Within two years, it was all over. Levada’s problems began after he published his university talks in two tiny books titled Lectures on Sociology. The books passed the censors, who allowed a thousand copies out into the world, but once they were published, they were condemned for not relying on concepts of historical materialism in all their statements, and, worst of all, for “allowing for ambiguous interpretations”—in other words, for being the opposite of dogma, forcing listeners and readers to think.28 Levada publicly admitted his mistakes but was still stripped of one of his advanced degrees and eventually forced to resign from the Institute. All his staff lost their jobs.

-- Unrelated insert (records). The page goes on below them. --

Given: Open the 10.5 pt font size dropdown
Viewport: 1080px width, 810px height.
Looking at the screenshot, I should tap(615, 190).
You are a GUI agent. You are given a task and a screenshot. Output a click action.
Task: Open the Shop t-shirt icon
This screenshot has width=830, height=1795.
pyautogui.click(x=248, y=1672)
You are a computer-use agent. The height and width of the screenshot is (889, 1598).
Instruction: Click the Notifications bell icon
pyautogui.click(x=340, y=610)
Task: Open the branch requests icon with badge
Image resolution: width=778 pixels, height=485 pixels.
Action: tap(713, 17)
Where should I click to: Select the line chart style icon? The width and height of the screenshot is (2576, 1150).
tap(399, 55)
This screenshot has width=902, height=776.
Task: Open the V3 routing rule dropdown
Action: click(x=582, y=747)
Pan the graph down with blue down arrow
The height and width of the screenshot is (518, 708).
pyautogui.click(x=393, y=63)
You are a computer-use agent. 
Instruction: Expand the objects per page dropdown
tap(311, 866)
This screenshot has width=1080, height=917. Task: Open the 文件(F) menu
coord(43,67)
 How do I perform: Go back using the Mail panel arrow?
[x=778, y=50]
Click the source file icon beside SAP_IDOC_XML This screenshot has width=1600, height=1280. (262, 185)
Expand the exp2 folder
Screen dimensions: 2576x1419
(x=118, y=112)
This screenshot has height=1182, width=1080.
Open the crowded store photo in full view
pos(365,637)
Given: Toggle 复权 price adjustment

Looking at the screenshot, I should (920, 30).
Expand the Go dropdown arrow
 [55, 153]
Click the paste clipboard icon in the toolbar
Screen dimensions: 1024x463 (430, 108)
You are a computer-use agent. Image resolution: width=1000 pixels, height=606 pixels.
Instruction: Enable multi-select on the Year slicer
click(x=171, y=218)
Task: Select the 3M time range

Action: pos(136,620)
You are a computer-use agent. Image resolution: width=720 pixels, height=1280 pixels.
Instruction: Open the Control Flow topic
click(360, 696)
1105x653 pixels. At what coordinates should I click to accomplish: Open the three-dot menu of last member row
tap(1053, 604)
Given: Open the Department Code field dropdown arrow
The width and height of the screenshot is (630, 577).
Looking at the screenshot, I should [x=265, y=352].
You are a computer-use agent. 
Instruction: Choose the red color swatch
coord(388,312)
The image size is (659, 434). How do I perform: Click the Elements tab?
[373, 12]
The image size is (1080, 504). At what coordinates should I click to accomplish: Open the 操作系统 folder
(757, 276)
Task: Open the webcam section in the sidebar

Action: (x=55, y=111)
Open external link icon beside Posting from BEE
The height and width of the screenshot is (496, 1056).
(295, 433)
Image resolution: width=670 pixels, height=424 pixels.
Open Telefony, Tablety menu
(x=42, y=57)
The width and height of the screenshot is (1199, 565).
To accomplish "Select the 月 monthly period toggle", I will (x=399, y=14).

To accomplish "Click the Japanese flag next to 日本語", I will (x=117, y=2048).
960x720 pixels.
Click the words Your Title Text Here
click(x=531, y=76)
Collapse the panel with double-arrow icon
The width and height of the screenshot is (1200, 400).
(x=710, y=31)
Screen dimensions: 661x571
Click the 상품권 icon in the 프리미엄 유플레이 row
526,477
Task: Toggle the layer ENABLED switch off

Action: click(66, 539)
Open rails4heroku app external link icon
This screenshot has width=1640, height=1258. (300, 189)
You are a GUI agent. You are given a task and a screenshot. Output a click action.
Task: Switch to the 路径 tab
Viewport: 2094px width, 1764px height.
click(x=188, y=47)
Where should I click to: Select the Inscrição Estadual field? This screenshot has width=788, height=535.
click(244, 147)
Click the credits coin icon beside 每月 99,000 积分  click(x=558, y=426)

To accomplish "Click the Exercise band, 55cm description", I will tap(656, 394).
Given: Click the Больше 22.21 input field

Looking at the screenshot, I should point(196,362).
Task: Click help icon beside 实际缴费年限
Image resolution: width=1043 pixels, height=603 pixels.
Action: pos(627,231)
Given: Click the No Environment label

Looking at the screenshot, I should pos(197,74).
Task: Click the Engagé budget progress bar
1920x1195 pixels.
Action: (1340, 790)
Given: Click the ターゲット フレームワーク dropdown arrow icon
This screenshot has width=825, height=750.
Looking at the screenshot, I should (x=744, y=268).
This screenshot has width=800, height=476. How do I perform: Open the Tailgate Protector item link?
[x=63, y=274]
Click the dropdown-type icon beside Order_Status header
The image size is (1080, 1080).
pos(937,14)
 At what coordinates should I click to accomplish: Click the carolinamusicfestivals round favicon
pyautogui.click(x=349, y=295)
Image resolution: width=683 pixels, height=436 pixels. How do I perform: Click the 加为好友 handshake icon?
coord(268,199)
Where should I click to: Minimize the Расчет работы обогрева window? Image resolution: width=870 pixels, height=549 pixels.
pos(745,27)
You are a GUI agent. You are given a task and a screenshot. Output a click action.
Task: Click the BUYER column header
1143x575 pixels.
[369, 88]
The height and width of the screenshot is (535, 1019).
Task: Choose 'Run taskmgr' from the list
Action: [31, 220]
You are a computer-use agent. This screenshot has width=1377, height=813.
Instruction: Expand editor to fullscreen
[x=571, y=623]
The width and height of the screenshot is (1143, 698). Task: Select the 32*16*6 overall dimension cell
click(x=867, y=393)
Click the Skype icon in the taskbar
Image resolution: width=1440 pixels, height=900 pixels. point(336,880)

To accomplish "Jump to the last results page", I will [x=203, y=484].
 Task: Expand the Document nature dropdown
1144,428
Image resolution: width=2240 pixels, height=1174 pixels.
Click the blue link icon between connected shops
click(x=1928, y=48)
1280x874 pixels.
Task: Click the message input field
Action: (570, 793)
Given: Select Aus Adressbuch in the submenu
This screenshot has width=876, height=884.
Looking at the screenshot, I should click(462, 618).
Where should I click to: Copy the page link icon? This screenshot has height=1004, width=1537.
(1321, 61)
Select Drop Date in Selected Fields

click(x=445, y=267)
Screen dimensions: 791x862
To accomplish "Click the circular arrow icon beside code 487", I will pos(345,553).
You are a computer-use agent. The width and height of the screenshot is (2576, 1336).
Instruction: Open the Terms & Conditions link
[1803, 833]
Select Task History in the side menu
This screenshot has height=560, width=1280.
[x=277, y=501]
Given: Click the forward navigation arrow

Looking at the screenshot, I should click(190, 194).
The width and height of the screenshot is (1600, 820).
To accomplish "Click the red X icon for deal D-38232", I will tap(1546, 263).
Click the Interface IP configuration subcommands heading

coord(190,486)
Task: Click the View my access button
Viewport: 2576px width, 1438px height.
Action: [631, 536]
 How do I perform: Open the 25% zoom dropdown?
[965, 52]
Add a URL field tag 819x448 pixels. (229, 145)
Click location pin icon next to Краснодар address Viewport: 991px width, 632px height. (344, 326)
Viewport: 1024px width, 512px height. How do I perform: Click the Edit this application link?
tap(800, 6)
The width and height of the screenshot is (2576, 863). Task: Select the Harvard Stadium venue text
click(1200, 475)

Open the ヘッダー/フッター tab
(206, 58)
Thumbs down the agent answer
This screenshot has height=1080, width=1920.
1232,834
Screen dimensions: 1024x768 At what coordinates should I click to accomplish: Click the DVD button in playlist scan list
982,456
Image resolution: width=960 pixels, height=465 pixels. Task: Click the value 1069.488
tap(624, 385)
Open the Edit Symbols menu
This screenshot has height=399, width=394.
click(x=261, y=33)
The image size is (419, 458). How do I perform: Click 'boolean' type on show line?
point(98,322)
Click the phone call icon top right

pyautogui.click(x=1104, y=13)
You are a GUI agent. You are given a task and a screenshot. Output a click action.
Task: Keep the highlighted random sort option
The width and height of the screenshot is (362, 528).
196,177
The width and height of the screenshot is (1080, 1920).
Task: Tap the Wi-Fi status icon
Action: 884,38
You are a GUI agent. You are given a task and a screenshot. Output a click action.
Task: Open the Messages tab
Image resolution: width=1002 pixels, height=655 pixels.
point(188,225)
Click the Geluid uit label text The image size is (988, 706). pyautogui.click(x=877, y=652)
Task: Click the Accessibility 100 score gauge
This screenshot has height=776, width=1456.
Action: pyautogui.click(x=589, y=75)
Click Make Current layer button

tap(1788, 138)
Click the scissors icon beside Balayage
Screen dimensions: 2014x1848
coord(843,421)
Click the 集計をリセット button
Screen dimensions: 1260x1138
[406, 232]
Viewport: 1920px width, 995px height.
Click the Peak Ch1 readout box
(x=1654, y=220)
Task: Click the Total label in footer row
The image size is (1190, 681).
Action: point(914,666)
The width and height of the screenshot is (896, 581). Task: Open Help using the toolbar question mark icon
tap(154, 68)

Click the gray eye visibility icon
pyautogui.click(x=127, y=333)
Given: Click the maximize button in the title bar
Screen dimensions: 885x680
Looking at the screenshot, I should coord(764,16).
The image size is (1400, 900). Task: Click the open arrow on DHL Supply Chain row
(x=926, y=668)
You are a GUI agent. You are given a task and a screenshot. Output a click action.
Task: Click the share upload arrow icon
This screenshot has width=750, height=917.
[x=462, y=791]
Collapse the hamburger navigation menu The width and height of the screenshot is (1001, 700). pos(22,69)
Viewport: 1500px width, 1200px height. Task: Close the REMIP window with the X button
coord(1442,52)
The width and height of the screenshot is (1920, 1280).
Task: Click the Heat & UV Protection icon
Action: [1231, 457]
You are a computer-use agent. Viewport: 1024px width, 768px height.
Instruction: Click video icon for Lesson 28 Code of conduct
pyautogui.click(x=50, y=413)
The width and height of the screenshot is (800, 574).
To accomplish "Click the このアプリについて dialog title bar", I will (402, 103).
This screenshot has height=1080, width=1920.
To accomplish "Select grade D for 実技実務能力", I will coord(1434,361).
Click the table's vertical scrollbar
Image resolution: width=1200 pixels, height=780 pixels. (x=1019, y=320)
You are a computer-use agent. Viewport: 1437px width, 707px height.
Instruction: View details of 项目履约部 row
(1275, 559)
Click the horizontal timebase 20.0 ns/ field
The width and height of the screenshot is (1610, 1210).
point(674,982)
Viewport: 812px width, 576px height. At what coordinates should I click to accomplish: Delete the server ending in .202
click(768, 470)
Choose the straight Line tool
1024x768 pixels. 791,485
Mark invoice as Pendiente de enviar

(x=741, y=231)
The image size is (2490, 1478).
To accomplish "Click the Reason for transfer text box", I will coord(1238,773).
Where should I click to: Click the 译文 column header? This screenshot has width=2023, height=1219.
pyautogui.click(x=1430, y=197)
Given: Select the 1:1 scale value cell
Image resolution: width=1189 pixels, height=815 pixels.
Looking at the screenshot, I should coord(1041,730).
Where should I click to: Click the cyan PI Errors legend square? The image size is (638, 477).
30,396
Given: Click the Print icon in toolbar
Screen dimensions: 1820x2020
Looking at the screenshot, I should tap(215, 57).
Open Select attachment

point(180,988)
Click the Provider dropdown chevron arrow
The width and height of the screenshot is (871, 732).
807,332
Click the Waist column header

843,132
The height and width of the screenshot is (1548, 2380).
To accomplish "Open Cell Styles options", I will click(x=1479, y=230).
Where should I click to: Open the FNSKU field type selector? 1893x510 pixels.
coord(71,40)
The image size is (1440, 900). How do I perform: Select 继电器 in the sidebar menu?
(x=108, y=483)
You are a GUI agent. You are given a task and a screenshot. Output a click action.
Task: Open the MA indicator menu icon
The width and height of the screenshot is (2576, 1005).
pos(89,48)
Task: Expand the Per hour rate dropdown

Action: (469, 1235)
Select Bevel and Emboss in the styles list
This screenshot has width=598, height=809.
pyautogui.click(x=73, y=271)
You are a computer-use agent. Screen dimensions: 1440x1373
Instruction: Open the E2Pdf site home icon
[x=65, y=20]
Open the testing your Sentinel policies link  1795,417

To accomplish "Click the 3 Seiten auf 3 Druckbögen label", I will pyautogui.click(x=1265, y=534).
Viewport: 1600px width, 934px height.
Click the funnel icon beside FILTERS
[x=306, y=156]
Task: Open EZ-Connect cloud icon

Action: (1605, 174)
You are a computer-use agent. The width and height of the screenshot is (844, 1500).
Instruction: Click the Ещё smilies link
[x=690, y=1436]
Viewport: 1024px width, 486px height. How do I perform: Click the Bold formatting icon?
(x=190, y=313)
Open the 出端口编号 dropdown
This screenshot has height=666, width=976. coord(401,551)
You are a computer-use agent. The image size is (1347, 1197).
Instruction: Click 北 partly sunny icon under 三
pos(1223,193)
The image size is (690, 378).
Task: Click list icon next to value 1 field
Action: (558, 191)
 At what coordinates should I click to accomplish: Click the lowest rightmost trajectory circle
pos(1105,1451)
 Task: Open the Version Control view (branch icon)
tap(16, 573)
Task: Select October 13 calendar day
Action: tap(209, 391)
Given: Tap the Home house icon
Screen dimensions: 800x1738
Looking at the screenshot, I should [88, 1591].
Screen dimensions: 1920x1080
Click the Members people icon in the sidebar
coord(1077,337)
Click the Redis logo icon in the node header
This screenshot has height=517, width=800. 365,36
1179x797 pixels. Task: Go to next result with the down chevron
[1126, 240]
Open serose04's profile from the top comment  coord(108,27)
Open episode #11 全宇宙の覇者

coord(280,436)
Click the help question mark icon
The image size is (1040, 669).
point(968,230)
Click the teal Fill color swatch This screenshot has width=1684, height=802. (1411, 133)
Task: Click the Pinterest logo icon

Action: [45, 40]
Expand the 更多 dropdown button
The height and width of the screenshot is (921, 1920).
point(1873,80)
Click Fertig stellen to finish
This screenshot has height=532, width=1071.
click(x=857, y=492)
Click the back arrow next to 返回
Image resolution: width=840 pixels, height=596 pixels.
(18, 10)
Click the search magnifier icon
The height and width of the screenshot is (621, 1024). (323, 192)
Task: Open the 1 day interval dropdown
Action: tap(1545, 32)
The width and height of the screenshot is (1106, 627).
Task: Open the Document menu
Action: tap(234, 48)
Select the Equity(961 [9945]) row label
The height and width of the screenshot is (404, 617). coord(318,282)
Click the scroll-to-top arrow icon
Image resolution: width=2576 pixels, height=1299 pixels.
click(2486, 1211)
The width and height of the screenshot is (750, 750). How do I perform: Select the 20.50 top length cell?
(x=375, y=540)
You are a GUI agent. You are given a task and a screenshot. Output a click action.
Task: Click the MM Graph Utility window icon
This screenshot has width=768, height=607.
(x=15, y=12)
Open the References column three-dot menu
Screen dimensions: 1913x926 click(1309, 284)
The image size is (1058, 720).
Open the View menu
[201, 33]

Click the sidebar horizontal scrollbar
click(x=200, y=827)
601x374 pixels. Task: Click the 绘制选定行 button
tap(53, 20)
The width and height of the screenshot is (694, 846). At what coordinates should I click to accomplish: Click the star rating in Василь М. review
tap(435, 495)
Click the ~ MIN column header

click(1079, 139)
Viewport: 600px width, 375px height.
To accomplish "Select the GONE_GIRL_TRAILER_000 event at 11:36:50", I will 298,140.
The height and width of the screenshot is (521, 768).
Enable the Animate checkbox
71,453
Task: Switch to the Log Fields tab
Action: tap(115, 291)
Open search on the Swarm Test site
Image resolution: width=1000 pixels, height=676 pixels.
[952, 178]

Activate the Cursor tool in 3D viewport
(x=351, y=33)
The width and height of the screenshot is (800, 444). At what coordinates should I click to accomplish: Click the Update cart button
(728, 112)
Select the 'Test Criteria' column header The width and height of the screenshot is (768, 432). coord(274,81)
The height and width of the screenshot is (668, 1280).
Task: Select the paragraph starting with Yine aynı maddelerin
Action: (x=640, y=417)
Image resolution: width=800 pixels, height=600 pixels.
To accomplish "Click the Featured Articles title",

Levada’s people struggled to find work: being purged for ideological reasons and their very affiliation with Levada marked them as dangerous. Within a year, though, all had settled somewhere, but often doing nothing beyond the empty imitation of activity that Soviet academic institutions had become so good at producing. What mattered was that Levada assembled his group into a seminar that met every couple of weeks in the evenings. They met wherever Levada was working at the time, and even when they got kicked out and had to move to another institute and had to change the seminar’s name (following especially acrimonious evictions), for the next quarter century they never stopped meeting29 and their mode of work and mission remained constant. It was, as the participants put it, “to assimilate Western sociology.” They read twentieth-century theory, talked, and wrote papers that could never be published. In order to write a dissertation that he could defend, Gudkov had to recast his reading of Weber as criticism of Weber, and still it took him years to get his doctorate—he was once again criticized for insufficiently critical thinking, as well as for “bourgeois objectivity,” the thought crime of failing to recognize the inevitability of capitalism’s demise.

WESTERN VISITORS to the Soviet Union who lucked into Moscow’s insular intellectual circles were usually taken with the luxurious sense of timelessness in which they existed. With careers almost entirely lateral and ambitions, if they ever existed, generally shelved, people like Arutyunyan, Gudkov, and even Dugin seemed to study solely for the sake of learning, rarely even entertaining the possibility that theory could be put to work in any way. But in 1984 Arutyunyan learned that the government was launching psychological “consultation” services, to provide something like family therapy. They were to be called Family and Marriage Centers, and their task was to try to stem the tide of divorces. Party committees had apparently despaired of their ability to manage and shore up the Soviet family: in the 1970s the number of divorces in the country had nearly doubled while the number of marriages barely grew.30

A session with a psychologist at one of the new centers would cost three rubles if the psychologist had the equivalent of a master’s degree; a doctorate holder’s hour ran five rubles and fifty kopecks. This was a fraction of the cost of a black market pair of jeans, but one could buy dozens of loaves of bread with such a sum. Arutyunyan held a doctorate in philosophy by now, but her first client was disappointed to discover that he had just paid top-shelf rate for a meeting with a skinny young woman. She showed him her degree. He still wanted his money back because he had come for help talking sense into his teenage son but the boy had taken off on the way to the appointment. Arutyunyan was firm: there would be no refunds.

They met weekly for about six months. The son never showed, but judging from the father’s reports, their relationship gradually evened out. As for the father himself, at his last session he told Arutyunyan, “All this time I have simply been living my life when I should really have been thinking about life.”